EXERCISE – Among the records below, find the lines that contain "agent" and copy each of them.

ENTRIES SUPPLIED –
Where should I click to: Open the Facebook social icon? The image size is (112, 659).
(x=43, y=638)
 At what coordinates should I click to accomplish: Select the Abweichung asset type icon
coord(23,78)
==
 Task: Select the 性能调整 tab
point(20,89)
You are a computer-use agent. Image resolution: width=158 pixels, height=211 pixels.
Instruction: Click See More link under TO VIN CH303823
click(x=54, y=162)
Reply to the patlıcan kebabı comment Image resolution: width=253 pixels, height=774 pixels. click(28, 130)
==
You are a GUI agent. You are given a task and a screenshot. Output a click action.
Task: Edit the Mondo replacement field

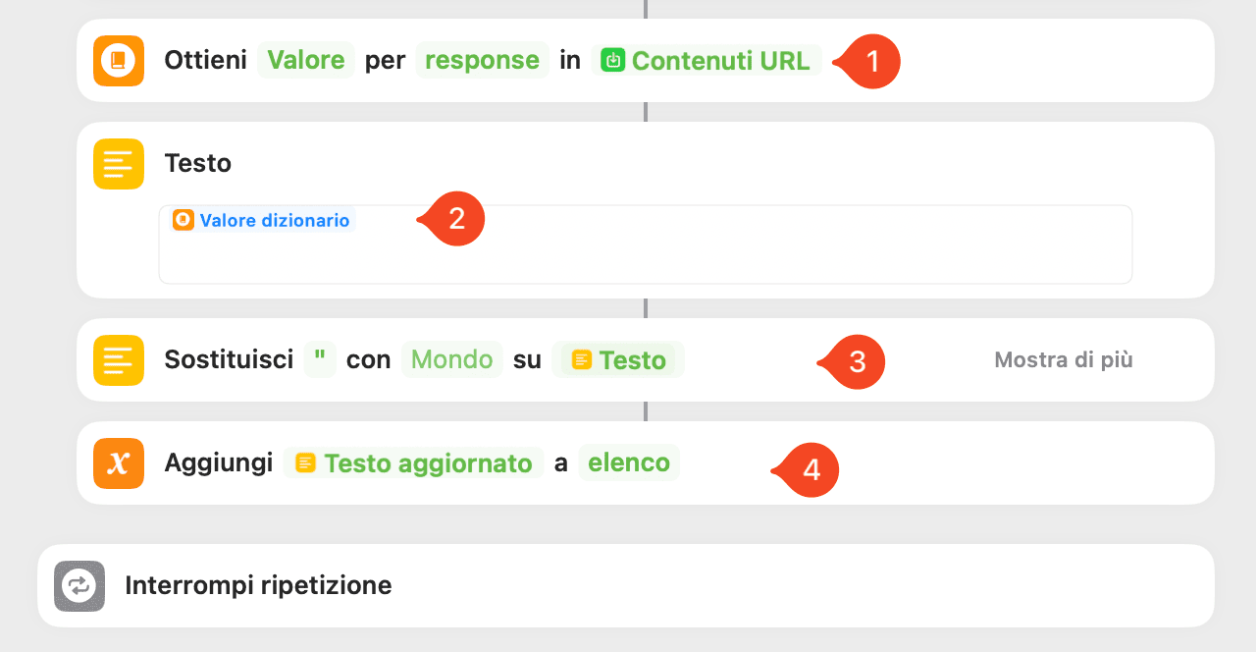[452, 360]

WORKED SOLUTION –
You are a computer-use agent. Image resolution: width=158 pixels, height=211 pixels.
You are a GUI agent. You are given a task and a screenshot. Output a click action.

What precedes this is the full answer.